* **WHAT THE TASK ASKS**
Reproduce the material below word for word, starting at its first line and ending at the line that contains "so click(x=1597, y=763).", with both of those lines included.

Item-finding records
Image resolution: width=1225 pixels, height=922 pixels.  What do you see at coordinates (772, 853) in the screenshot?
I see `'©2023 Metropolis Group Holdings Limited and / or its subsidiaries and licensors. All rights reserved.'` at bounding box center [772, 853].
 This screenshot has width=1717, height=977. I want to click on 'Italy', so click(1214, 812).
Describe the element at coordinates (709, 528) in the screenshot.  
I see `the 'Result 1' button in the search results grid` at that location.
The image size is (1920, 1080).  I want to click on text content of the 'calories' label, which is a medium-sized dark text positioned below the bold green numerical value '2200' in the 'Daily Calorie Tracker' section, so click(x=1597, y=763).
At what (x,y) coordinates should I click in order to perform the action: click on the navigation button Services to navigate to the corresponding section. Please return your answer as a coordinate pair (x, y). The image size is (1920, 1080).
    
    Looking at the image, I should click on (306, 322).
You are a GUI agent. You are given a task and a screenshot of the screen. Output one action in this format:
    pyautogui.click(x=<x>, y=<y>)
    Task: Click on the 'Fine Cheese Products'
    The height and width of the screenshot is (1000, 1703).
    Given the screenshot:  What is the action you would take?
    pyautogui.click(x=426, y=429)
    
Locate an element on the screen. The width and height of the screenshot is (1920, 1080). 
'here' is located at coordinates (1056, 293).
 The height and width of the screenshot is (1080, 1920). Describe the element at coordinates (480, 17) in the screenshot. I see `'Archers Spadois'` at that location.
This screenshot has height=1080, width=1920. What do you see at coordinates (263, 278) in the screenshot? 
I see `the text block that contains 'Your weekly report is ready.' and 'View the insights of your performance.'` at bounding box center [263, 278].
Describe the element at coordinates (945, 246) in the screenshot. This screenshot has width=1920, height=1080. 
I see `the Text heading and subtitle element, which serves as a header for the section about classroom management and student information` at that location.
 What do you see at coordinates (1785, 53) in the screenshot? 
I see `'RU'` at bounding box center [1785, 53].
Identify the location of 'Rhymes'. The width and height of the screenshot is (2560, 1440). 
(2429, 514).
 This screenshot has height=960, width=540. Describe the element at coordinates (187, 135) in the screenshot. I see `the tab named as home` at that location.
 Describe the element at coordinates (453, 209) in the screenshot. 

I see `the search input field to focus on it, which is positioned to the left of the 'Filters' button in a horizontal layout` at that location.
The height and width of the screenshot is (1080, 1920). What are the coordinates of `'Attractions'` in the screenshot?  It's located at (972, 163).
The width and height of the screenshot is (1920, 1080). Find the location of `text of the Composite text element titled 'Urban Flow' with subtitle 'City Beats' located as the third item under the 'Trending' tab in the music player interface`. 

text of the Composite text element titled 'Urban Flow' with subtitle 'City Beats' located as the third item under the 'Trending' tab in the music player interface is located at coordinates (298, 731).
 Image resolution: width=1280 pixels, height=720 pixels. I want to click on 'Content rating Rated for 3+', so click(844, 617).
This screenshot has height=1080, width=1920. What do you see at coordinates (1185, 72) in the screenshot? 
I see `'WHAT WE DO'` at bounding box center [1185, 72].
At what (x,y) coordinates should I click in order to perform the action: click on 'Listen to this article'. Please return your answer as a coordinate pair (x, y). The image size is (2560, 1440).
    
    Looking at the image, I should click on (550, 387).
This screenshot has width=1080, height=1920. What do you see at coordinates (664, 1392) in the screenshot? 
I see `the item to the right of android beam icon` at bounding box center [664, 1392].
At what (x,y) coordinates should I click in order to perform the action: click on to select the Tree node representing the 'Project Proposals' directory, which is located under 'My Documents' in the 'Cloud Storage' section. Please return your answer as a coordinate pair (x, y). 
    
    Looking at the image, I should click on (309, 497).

* **THE ANSWER**
Image resolution: width=1225 pixels, height=922 pixels.  What do you see at coordinates (772, 853) in the screenshot?
I see `'©2023 Metropolis Group Holdings Limited and / or its subsidiaries and licensors. All rights reserved.'` at bounding box center [772, 853].
 This screenshot has width=1717, height=977. I want to click on 'Italy', so click(1214, 812).
Describe the element at coordinates (709, 528) in the screenshot.  
I see `the 'Result 1' button in the search results grid` at that location.
The image size is (1920, 1080).  I want to click on text content of the 'calories' label, which is a medium-sized dark text positioned below the bold green numerical value '2200' in the 'Daily Calorie Tracker' section, so click(x=1597, y=763).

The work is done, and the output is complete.